▶ **TASK DIRECTIONS**
Extract each line of the entries below that contains the string "This".

begin DATASET

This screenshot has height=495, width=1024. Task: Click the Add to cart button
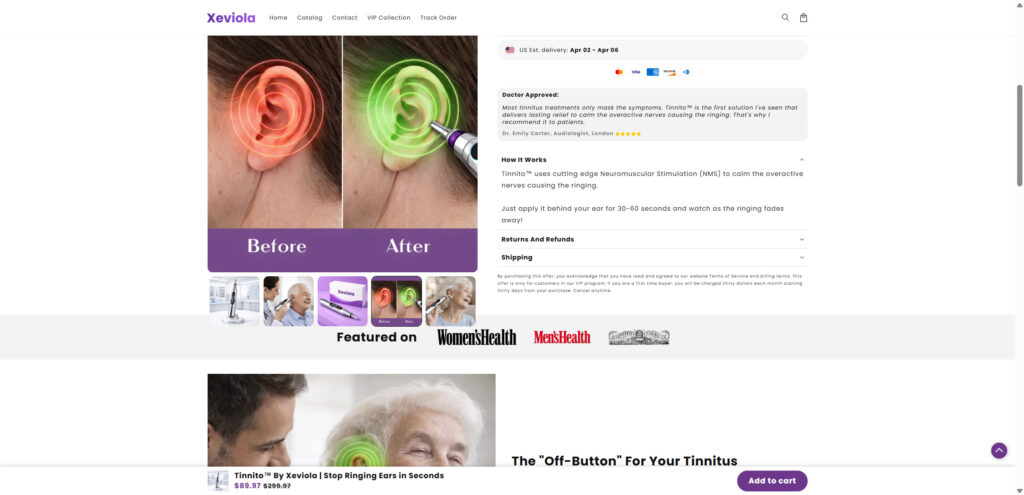coord(772,481)
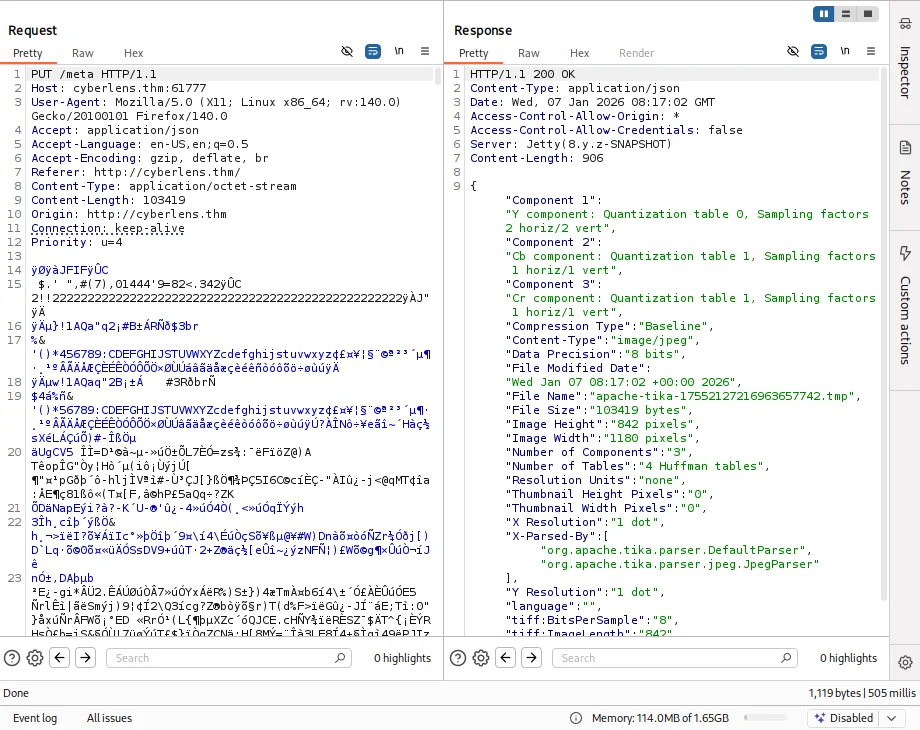Open the Event log
This screenshot has height=730, width=920.
point(35,718)
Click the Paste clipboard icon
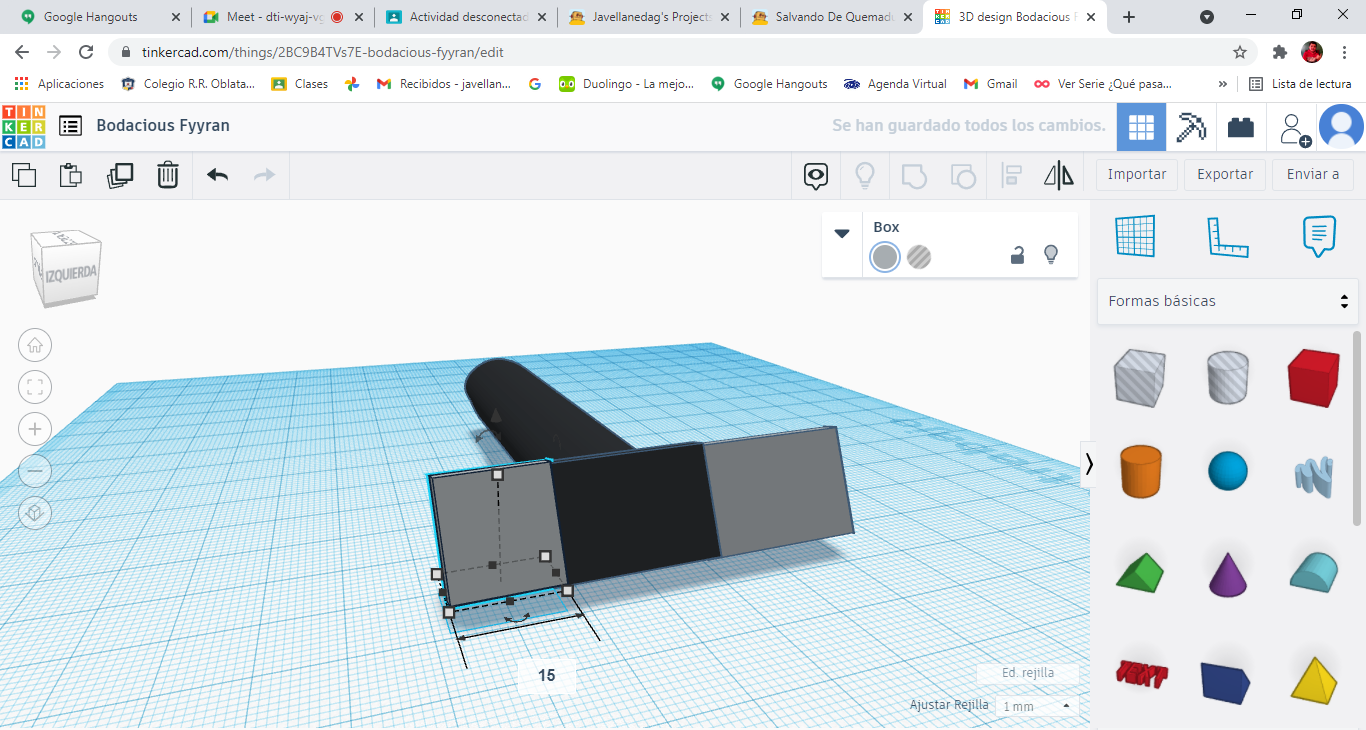Viewport: 1366px width, 730px height. tap(71, 175)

end DATASET

▶ **EXERCISE OUTPUT**
This screenshot has height=495, width=1024. Task: Click the Add to cart button
This screenshot has height=730, width=920.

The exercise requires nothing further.